# TESTO ESTRATTO:
= = = = = = =

La storia dell’advertising russa è particolarmente recente, visto che fino alla caduta del muro non esisteva di fatto una società dei consumi (al contrario c’era un deficit di merci: gli scaffali dei negozi restavano spesso vuoti). La pubblicità coincide con l’arrivo del capitalismo: con la nascita di nuovi marchi, prodotti e servizi, il Paese si ritrova investita da un’energia senza precedenti, e la pubblicità si occupa di riflettere quel clima di entusiasmo e sorpresa.

Per i pubblicitari russi gli anni Novanta sono stati gli anni del boom: un periodo di grandi budget e risorse illimitate. Dal punto di vista dei contenuti, le inserzioni avevano in genere composizioni e messaggi molto semplici.
Molte aziende riutilizzavano le grafiche dei brand occidentali, in particolare nel settore degli alcolici, dove gli annunci venivano copiati da campagne europee e riproposti al pubblico locale. Contemporaneamente i grandi marchi come Nestlé, Coca-Cola e P&G investivano molto nel Paese, allo scopo di connettersi con i giovani consumatori russi.

Per i pubblicitari russi gli anni Novanta sono stati gli anni del boom: un periodo di grandi budget e risorse illimitate.

Nei decenni successivi l’industria pubblicitaria sarebbe stata monopolizzata da grandi agenzie multinazionali come McCann Erickson e Grey Worldwide, e sottoposta ad una progressiva “russizzazione” dell’immaginario di riferimento.

= = = = = = =

Dati sugli elementi e sulla posizione del testo
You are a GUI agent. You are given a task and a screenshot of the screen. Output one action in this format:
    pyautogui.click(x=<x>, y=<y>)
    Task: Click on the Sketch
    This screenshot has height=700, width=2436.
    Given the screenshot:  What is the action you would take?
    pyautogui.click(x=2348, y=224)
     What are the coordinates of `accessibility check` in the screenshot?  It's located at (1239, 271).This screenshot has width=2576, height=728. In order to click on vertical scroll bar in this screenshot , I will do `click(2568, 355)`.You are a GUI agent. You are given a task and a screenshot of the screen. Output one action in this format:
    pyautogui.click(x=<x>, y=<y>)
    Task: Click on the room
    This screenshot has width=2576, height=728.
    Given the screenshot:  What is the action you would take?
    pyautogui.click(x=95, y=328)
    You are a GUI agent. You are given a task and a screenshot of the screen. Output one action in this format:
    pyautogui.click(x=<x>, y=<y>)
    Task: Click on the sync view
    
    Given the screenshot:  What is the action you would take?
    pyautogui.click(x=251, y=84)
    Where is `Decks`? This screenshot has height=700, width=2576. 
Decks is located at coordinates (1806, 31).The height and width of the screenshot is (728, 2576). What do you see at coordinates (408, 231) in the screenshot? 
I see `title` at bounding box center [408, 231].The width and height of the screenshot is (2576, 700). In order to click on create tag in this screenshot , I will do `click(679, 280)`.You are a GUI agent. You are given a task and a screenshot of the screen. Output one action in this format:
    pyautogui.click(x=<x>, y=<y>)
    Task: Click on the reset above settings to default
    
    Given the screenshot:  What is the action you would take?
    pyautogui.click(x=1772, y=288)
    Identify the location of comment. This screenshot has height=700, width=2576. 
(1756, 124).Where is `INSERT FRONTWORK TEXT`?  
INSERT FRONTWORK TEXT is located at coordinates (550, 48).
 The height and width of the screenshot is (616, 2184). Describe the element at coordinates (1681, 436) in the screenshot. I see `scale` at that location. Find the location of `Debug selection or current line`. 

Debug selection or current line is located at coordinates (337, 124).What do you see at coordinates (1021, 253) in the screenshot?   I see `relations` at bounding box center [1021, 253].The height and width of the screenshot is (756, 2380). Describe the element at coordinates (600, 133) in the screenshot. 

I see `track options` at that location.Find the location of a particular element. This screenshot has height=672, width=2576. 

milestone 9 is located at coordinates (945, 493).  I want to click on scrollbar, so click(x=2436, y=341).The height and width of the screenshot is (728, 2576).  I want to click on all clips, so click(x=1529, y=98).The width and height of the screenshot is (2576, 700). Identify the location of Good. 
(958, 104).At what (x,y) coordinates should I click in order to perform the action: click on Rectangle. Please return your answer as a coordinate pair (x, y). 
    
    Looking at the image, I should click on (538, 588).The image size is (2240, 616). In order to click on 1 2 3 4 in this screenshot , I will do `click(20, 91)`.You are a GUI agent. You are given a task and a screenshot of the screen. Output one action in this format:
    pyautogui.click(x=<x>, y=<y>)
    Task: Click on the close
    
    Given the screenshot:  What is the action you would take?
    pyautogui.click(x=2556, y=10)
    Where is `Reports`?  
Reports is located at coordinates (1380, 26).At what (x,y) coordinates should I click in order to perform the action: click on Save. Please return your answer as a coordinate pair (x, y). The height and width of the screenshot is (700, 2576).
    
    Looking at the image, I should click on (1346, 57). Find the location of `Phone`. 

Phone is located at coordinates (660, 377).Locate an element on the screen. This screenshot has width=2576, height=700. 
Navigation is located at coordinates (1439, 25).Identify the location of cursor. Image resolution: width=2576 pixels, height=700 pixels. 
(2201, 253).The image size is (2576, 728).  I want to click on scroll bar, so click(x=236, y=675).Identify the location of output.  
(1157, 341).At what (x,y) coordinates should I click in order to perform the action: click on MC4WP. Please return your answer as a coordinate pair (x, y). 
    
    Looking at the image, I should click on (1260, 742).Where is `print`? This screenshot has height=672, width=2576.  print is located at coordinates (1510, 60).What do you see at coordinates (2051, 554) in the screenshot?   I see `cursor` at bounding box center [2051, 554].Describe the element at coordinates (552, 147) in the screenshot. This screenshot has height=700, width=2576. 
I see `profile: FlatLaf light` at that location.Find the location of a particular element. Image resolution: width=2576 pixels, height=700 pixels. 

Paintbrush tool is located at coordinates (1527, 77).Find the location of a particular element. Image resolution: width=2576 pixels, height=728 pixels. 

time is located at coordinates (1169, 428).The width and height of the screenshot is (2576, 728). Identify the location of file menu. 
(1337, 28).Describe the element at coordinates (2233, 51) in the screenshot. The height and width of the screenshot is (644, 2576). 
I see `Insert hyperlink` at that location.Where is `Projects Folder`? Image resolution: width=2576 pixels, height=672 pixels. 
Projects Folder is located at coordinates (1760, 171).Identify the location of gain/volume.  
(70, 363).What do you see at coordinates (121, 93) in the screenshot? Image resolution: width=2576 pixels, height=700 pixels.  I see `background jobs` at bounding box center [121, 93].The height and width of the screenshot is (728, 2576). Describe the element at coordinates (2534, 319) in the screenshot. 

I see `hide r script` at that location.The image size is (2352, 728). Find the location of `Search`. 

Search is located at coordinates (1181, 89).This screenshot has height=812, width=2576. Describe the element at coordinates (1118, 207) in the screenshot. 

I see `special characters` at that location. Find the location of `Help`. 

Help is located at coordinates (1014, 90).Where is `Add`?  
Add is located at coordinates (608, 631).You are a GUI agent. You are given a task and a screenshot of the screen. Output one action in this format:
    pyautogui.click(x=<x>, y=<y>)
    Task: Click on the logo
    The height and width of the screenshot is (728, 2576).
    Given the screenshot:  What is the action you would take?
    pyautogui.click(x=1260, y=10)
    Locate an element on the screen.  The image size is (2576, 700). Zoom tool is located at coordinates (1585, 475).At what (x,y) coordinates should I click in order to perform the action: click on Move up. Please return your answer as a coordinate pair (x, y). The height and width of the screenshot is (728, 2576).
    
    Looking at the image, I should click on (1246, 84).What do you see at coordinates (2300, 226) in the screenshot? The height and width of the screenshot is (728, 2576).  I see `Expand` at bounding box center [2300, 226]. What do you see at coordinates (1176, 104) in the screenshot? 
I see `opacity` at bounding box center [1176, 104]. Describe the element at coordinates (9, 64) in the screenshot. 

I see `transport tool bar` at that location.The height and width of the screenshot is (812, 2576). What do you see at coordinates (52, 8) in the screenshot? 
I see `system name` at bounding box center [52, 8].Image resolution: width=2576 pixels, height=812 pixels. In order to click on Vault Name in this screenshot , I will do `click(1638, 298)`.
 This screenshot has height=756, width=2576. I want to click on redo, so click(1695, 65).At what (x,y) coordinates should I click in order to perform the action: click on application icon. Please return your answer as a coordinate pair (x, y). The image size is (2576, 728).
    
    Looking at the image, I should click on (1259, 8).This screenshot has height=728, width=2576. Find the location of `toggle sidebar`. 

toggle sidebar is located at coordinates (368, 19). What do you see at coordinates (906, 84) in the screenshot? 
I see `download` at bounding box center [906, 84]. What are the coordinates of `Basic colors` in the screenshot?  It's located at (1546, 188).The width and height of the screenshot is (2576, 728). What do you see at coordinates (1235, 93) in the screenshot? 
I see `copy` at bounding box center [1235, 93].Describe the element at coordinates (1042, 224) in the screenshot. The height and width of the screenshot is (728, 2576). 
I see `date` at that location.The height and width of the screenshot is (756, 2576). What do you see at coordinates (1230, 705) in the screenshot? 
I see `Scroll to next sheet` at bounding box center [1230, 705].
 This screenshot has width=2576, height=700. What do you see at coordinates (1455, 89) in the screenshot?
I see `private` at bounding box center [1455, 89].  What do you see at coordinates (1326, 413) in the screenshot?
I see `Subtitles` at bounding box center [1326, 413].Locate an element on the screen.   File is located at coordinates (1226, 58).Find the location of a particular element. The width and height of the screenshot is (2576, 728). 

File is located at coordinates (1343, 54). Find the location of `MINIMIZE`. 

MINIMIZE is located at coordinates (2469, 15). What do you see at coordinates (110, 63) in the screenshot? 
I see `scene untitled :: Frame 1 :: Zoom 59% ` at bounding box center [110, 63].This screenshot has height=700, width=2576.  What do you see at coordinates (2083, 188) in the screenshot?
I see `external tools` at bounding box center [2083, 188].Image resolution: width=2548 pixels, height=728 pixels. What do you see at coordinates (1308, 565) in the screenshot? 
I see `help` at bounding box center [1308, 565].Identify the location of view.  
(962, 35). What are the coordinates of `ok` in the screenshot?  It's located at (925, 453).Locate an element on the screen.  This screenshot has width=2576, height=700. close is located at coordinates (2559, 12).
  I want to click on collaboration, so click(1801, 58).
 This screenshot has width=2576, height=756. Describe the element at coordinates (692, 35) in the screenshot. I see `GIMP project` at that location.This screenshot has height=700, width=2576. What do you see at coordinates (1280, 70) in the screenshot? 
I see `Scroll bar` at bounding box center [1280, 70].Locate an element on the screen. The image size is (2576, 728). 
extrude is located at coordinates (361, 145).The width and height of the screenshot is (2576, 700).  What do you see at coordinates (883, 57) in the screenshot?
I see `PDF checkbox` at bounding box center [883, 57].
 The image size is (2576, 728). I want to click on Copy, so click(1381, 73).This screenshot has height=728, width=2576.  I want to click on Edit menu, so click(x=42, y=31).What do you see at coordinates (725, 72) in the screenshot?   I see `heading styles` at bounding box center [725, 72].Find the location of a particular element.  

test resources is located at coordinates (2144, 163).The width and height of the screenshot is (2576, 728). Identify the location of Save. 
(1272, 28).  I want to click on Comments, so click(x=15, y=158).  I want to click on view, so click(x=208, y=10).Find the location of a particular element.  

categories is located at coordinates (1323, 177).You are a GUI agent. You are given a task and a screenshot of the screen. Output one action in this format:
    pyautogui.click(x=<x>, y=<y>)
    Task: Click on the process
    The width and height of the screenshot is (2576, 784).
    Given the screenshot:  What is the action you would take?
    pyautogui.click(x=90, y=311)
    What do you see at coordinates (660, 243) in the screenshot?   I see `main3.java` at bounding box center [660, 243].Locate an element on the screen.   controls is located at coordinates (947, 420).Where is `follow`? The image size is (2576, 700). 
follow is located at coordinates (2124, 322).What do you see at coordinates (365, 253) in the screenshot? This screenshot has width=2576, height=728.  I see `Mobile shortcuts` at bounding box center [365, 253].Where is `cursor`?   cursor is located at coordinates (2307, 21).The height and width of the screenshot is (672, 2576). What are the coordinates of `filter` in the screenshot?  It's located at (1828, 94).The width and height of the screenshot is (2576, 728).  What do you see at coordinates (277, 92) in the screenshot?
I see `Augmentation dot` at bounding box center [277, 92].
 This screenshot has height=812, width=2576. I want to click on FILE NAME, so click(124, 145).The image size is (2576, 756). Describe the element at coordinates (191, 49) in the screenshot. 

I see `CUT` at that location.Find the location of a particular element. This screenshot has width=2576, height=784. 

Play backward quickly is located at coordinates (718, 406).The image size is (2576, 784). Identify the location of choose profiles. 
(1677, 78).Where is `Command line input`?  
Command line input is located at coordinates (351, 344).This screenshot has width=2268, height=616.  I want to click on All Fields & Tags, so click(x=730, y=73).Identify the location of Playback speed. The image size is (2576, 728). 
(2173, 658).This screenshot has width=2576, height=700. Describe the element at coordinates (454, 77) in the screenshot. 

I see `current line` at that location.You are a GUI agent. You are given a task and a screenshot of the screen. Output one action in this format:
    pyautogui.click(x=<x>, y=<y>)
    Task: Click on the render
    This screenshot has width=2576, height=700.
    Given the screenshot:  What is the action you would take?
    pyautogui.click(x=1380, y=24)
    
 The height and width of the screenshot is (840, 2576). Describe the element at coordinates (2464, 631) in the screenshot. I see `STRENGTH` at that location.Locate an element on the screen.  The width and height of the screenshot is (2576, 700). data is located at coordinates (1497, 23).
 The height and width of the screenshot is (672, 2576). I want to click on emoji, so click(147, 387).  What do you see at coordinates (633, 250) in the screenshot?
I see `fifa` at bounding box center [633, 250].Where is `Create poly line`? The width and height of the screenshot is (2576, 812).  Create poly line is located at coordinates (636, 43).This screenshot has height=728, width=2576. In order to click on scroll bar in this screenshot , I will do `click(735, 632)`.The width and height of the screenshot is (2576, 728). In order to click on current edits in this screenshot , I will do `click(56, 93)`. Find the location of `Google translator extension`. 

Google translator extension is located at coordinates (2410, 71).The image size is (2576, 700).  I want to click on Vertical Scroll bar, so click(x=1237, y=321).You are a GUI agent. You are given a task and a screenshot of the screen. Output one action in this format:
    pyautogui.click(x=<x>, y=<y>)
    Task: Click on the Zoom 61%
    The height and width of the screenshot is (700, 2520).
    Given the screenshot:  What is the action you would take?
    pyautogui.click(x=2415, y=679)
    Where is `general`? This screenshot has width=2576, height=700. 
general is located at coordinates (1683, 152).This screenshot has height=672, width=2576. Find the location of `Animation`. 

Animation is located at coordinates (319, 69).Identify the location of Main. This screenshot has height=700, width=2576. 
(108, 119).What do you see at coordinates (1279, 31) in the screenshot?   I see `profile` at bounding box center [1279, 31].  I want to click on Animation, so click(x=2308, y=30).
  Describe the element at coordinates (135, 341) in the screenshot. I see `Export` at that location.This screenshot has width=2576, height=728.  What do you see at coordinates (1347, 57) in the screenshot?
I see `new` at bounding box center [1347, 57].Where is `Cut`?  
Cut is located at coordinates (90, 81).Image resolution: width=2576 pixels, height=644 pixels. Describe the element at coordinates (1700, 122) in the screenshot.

= = = = = = =

# ISTRUZIONI DEL COMPITO:
Porta avanti il testo sulla storia della pubblicità in Russia, riprendendo subito dopo la sua ultima frase.

# RISULTATO DEL COMPITO:
Quasi tutti gli spot attingevano dalla cultura locale e facevano leva su valori tipicamente russi. Nello stesso periodo, tra l’altro, nascevano giovani agenzie indipendenti, che avrebbero dato filo da torcere ai grandi network americani ed europei.

Oggi la pubblicità russa sta raggiungendo standard di qualità più alti, spesso al livello dei brand occidentali.

L’esplosione dell’advertising sui social sta cambiando in profondità i paradigmi del settore. Il cambio di forma dei contenuti (uno studio recente sostiene che i 140 caratteri di Twitter siano troppo brevi per la lingua russa), la corsa confusa ai big data (Unilever ha recentemente espresso preoccupazione per le false statistiche dietro i dati sui social media) e l’aumento di festival e premi pubblicitari. 

Se fino agli anni ’90 in Russia esistevano solo tre classificazioni per i premi (film, stampa e affissioni), negli ultimi anni sono nate oltre 25 categorie. Un segno della moltiplicazione di canali e professionalità della pubblicità nazionale.